According to the Labor Department, employment rose by just 210,000, far below the consensus of a 545,000 gain. The S&P 500 fell 1.2% and 10 bond yield fell 9 basis points to 1.33% on Friday, the lowest close for bond yields since late September. The word was the Federal Reserve may have to go slower in withdrawing their bond buying because employment is stagnating. There was some truth to the tale, however. The three-month average of monthly payroll employment gains slipped from 845,000 to 378,000, implying a labor market slowdown.

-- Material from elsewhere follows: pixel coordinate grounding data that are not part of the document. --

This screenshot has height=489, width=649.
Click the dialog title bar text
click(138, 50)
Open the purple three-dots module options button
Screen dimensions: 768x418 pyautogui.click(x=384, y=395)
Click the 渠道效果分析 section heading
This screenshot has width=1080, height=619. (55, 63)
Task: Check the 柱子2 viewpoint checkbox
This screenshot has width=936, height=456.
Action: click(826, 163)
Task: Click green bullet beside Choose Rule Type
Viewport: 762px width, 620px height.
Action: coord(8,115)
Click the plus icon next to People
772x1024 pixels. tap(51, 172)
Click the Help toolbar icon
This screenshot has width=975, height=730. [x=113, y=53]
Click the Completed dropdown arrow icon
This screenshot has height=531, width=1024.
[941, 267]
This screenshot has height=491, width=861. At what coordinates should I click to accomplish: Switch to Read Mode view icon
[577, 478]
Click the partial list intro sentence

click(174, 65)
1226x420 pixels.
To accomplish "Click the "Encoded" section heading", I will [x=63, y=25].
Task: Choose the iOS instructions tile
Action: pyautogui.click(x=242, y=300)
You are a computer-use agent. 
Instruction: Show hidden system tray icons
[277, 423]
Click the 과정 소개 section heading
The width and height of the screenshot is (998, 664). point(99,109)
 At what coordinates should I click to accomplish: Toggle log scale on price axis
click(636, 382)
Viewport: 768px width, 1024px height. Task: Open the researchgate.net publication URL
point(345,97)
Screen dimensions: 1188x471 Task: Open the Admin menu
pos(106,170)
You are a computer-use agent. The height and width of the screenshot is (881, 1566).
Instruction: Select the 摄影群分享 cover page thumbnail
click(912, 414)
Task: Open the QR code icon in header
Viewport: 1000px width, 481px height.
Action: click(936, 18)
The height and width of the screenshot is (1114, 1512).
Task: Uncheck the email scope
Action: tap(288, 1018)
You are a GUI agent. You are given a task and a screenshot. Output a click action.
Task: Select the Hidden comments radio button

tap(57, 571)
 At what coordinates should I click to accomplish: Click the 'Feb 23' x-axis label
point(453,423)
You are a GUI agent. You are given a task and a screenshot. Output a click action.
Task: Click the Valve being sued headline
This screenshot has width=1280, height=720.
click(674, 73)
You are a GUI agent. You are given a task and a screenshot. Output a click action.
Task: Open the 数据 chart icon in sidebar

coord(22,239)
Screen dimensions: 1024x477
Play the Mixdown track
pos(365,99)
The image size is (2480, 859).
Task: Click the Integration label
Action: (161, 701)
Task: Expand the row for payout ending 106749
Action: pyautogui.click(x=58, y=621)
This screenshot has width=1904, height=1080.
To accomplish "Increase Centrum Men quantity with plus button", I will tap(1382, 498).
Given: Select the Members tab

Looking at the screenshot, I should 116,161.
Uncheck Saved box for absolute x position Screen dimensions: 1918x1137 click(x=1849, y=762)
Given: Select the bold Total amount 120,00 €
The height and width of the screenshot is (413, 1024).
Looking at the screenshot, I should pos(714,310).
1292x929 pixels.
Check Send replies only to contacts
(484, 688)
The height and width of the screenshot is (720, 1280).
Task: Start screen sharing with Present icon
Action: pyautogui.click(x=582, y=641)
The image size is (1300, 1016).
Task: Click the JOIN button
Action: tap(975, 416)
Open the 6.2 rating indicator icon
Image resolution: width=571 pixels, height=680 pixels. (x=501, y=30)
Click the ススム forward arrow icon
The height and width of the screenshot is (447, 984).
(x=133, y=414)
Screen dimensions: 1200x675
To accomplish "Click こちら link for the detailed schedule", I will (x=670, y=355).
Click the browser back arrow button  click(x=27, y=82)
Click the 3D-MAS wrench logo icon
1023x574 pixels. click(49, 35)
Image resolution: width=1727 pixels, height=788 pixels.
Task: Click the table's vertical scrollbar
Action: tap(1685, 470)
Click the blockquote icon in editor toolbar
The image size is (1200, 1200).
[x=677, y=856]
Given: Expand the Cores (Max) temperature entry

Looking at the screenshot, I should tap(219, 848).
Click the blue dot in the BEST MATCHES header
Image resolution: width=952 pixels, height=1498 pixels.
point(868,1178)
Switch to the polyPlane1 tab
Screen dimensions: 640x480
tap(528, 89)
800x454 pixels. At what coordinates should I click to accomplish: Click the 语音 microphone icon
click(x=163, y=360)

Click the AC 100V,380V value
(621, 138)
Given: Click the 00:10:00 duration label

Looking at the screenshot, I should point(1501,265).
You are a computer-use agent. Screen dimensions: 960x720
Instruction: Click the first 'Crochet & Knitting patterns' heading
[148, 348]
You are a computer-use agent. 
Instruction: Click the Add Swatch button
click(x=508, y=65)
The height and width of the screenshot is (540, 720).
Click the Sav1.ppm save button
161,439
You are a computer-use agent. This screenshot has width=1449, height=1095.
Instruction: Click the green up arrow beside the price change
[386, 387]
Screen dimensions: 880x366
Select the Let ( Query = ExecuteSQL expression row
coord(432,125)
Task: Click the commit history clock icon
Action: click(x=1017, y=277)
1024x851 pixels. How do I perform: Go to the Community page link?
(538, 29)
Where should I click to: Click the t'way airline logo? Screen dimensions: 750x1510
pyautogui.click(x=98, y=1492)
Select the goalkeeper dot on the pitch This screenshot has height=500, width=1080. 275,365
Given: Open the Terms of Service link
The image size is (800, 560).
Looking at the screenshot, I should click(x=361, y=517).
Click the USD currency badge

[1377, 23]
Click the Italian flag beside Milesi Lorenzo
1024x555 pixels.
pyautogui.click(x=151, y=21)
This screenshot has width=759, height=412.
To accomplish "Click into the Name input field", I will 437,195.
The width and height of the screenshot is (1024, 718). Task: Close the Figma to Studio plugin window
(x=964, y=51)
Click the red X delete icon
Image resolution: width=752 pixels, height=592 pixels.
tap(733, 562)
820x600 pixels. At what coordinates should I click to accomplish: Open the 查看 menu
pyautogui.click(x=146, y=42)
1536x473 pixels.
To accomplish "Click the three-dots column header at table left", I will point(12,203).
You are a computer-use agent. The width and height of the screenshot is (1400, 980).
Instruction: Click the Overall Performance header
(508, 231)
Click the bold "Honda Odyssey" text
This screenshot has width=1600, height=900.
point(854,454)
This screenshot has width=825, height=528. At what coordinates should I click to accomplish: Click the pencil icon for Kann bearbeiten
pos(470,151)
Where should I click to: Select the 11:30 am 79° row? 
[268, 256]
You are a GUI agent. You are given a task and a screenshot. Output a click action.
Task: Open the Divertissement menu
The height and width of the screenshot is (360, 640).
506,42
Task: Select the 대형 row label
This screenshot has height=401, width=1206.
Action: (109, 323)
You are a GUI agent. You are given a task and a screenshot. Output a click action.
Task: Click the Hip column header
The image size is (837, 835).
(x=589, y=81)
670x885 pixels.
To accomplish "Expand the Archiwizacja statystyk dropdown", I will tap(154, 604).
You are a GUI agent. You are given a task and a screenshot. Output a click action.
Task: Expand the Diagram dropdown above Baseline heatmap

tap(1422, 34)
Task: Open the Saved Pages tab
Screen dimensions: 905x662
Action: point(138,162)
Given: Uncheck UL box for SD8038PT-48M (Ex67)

But under the hood, things appear much better, and the labor market seems to be doing just fine. First off, the unemployment rate fell from 4.6% to 4.2%. And the reason is that household employment is based on a monthly survey of the same 60,000 households which rose by 1.1 million workers. And it is the household employment measure that is used to calculate the unemployment rate, not the establishment survey that gets all the attention. Along with that increase, the labor force added 594,000 workers. That means that new entrants into the workforce were able to find jobs easily. Since unemployment is measured as a percent of the labor force, typically if employment gains are less than labor force growth, the unemployment rate rises. Not so in November.

But there is more. The labor force participation rate (the percent of the working age population looking for work and thereby in the labor force) rose to 61.8%, climbing out of the range it had been in since mid-2020. This is important because it shows that workers that have laid back looking for work for various reasons like federal and state unemployment assistance, are now willing and able to be employed.

While the markets viewed the November report as a sign of slackening in employment, more robust measures suggest otherwise. Along with the labor force participation rate, weekly initial claims for unemployment insurance have declined sharply over the past two months, from 364000 to 222,000, a 39% reduction, bolstering the message of continuing momentum on the job front.